Support for Server* products ended on February 15th 2024. If you are running a Server product, you can visit the Atlassian Server end of support announcement to review your migration options.
*Except Fisheye and Crucible
Problem
Bulk Create issues from CSV will fail. Users will face a blank screen or hit into "XSRF Security Token Missing" message in the UI and no errors will be thrown in the logs
When making the following actions...
- Create a simple CSV file
- Import this CSV either via Import issues from CSV or External System Import > CSV
- Just map the Summary
- Click on the Begin Import button
- Users will be redirected to a blank page (or see "XSRF Security Token Missing")
Disabling XSRF using jira.xsrf.enabled=false will have External System Import > CSV hit a blank page as well.
Diagnosis
Environment
- JIRA installed on Linux/Unix environment
Diagnostic Steps
- Ensure the JIRA version and Tomcat version are not affected by JRA-61179 - Getting issue details... STATUS
- Verify that same behaviour and is affecting all browsers including browser's private mode
- If customer behind proxy, ensure it is configured correctly referring to https://confluence.atlassian.com/kb/integrating-apache-http-server-reverse-proxy-with-jira-753894357.html
- Gather HAR file and verify there is no error thrown on the HTTP Status redirection
- Gather additional DEBUG logging of the
webwork.multipart.MultiPartRequestWrapperpackage and the following appears in theatlassian-jira.log
2016-10-10 15:00:25,535 http-nio-8080-exec-16 DEBUG IAMADMIN 900x169173x1 b58w5h 172.16.215.22,172.16.141.212 /secure/admin/CsvSetupPage.jspa [webwork.action.ActionSupport] Action executed in 0 ms
2016-10-10 15:00:25,537 http-nio-8080-exec-16 ERROR [webwork.multipart.MultiPartRequestWrapper] null
java.lang.reflect.InvocationTargetException
at sun.reflect.NativeConstructorAccessorImpl.newInstance0(Native Method)

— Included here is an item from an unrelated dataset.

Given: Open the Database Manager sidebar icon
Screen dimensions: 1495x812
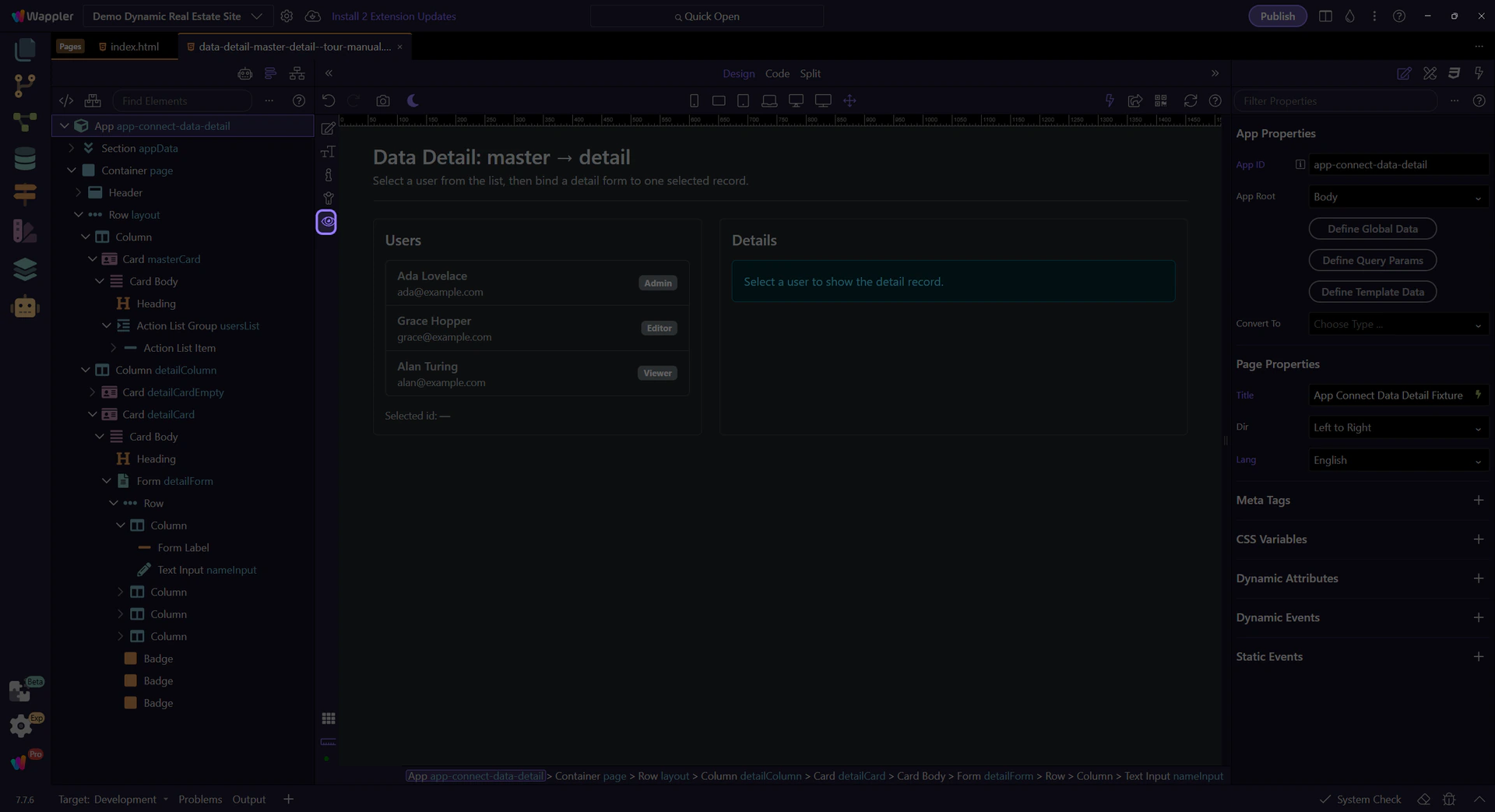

at sun.reflect.NativeConstructorAccessorImpl.newInstance(NativeConstructorAccessorImpl.java:62)
at sun.reflect.DelegatingConstructorAccessorImpl.newInstance(DelegatingConstructorAccessorImpl.java:45)
at java.lang.reflect.Constructor.newInstance(Constructor.java:422)

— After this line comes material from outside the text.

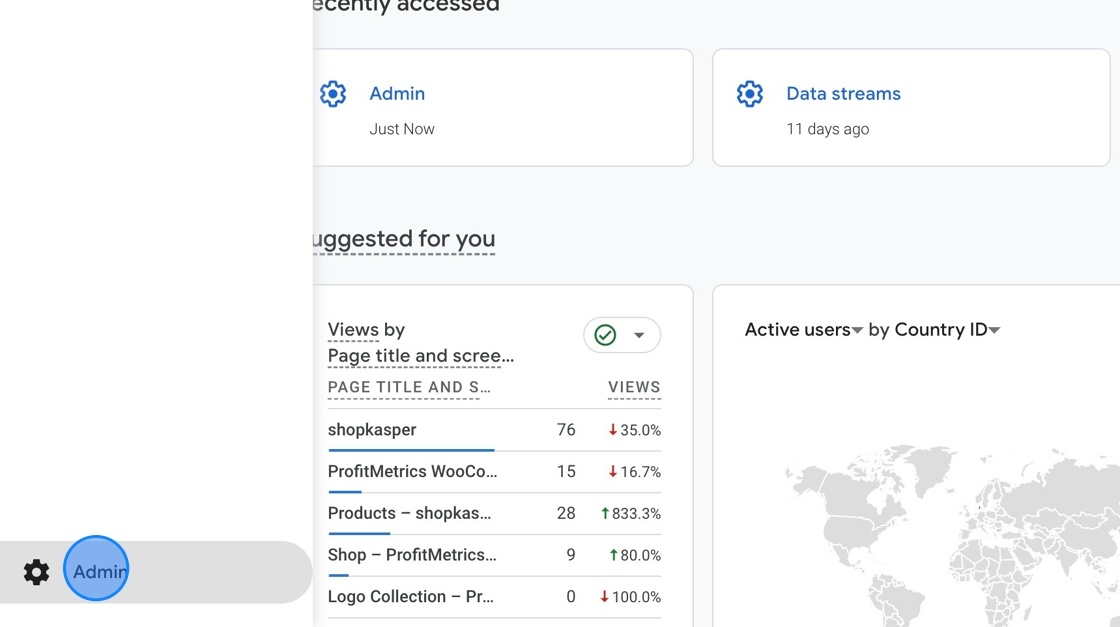This screenshot has height=627, width=1120.
Task: Click the highlighted Admin button
Action: click(96, 571)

at webwork.multipart.MultiPartRequestWrapper.<init>(MultiPartRequestWrapper.java:56)
... 2 filtered
at javax.servlet.http.HttpServlet.service(HttpServlet.java:729)
... 89 filtered
at java.util.concurrent.ThreadPoolExecutor.runWorker(ThreadPoolExecutor.java:1142)

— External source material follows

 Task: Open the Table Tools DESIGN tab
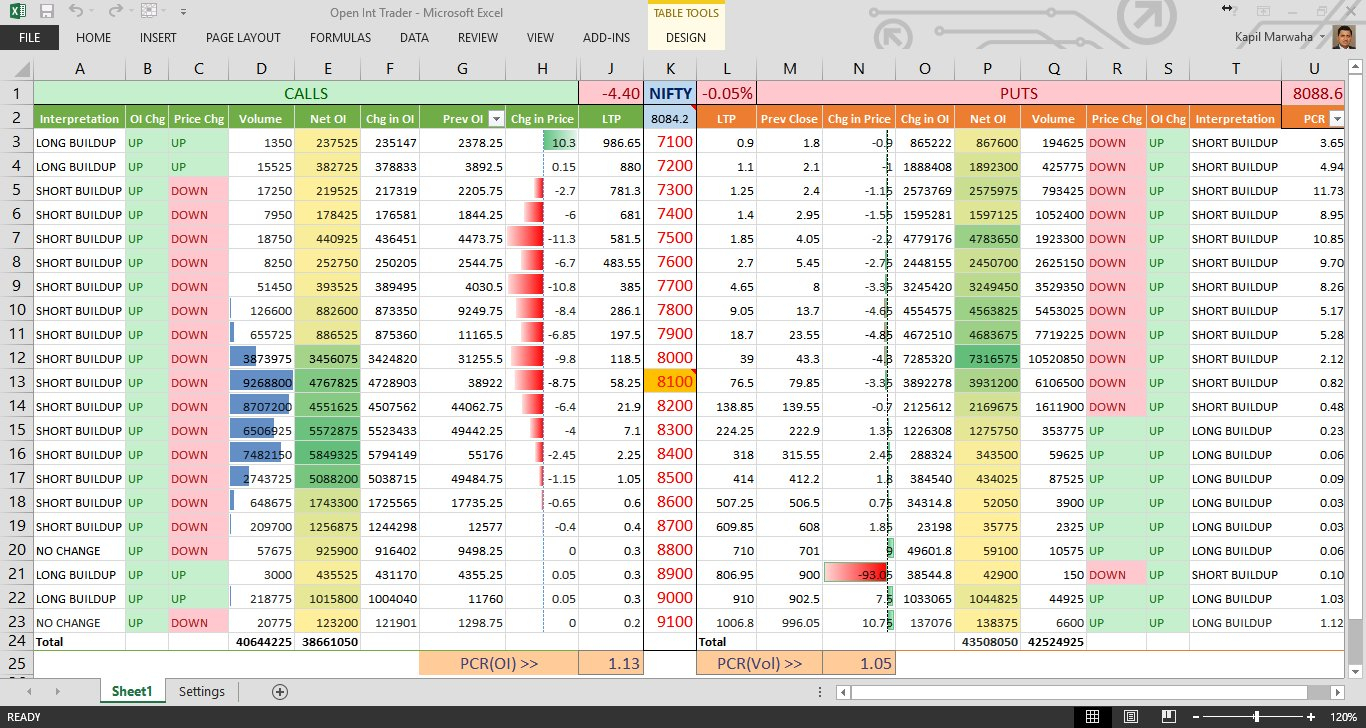(x=685, y=38)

at java.util.concurrent.ThreadPoolExecutor$Worker.run(ThreadPoolExecutor.java:617)
at org.apache.tomcat.util.threads.TaskThread$WrappingRunnable.run(TaskThread.java:61)
at java.lang.Thread.run(Thread.java:745)
Caused by: java.io.IOException: Directory [/lokasi/jira/work/Catalina/localhost/jiracontextpath] is readonly.
at http.utils.multipartrequest.MultipartRequest.initParser(MultipartRequest.java:593)
at http.utils.multipartrequest.MultipartRequest.<init>(MultipartRequest.java:488)
at http.utils.multipartrequest.ServletMultipartRequest.<init>(ServletMultipartRequest.java:162)
at webwork.multipart.PellMultiPartRequest.<init>(PellMultiPartRequest.java:81)
at com.atlassian.jira.web.JiraMultipartRequestWrapper.<init>(JiraMultipartRequestWrapper.java:26)Ask for
ls -lah /lokasi/jira/work/Catalina/localhost/and something similar to the following returned which show the userjirado not have full permissionjira@testserver:~$ ls -lah /lokasi/jira/work/Catalina/localhost/ total 0 drwxrwsr-x 4 jira jiraadmin 37 Jul 28 12:05 . drwxrwsr-x 3 jira jiraadmin 22 Jul 25 16:11 .. drwxrwsr-x 2 juser jiraadmin 6 Jul 28 12:05 jiracontextpath
Cause
This is caused by the WORK directory of Tomcat is read-only by the user jira that runs JIRA application.
Resolution
Ensure the user that is running JIRA have all the permission necessary.